Распорядок дня был у нас необычайно четок.
Резкий звонок будил нас в 7 часов утра, и с величайшей точностью в этот момент в дверях дортуара появлялась наша классная дама. Она наблюдала, как мы одевались, мылись, убирали свои постели.
Е.Н. Водовозова в своих воспоминаниях о Смольном «На заре жизни» пишет о неуклюжих форменных платьях, о корсетах, которые носили старшеклассницы, о трудностях привязывания рукавчиков и т. д. Никаких этих или подобных трудностей мы не испытывали. Рукавчики мы привязывали легко и просто два раза в неделю, когда нам выдавали чистые передники, пелеринки и рукавчики. Это было в четверг и в воскресенье, в так называемые приемные дни. Единственно, чего мы не могли сделать самостоятельно — завязать сзади бант передника. Это охотно мы делали друг другу. Под платьем мы носили нижнюю юбку, сшитую из плотного материала, всю в сборках; юбка делала пышными, красиво спадающими сборки платья. Наши платья не доходили до пола, что делало наш наряд достаточно легким и изящным. Надо было лишь умело завязать бант пелеринки.
Умывшись, одевшись и причесавшись, мы под водительством классной дамы парами спускались в актовый зал — на утреннюю молитву, на которой часто присутствовала начальница.
Е.Н. Водовозова пишет, что институтки Смольного систематически голодали и что у них часто бывали голодные обмороки. Я совершенно не помню, в чем состояли наши завтраки, обеды и ужины — признак нормального питания. Помню лишь, что котлеты постоянно подавались не-прожаренными и от стола уносили целые блюда раздавленных красных котлет. Хлеб давался без ограничения. Из третьих блюд помню мороженое, так как я его не любила, и пирожное Sandkuchen (зандкухен)13, все усыпанное орехами, которое я очень любила.

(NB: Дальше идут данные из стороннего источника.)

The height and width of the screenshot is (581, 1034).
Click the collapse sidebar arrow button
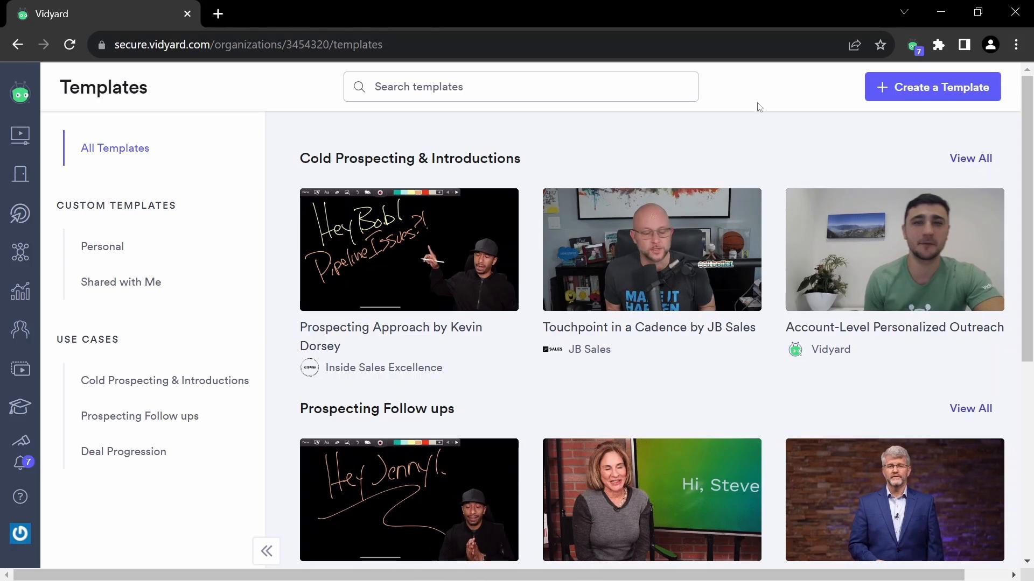(267, 550)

В 5 часов между обедом и ужином нам давали чай с маленькими круглыми булочками, еще теплыми и очень вкусными. Их пекли в собственной пекарне.
Перед обедом и ужином нас подводили всем классом к туалетной комнате («малютке») — мыть руки. И не было никакой толчеи, никаких столкновений. Очевидно, время было рассчитано до минуты для каждого класса.
В столовой перед едой читалась или пелась старшим классом молитва («Отче наш»).
В институте была собственная церковь и свой священник, который вел и уроки Закона Божия — отец Павел Грома14, тот самый, который меня экзаменовал.
Каждую неделю нас дважды водили в церковь: вечером в субботу ко всенощной и утром в воскресенье к обедне. Пел хор из воспитанниц института. Короткое время в хоре пела и я. Мне сказали, что у меня альт. Думаю, что у меня недостаточно был развит слух, поэтому я вскоре выбыла из хора.
Каждый класс имел в церкви свое место. Переходя в старший класс, мы передвигались в церкви на новое место.
Радостными днями в нашей институтской жизни были приемные дни. «Сегодня приемный день» или: «Сегодня прием», — говорили мы как о дне праздника. В воскресенье с 10 часов до 12, в четверг с 5 часов дня до 7 часов вечера двери института открывались для наших родных и знакомых. Это были дни и часы тепла и радостного возбуждения. «Не пришли на прием» — было подлинным горем, вызывавшим слезы и подавленное настроение. Но и расставание после приема иногда заканчивалось слезами.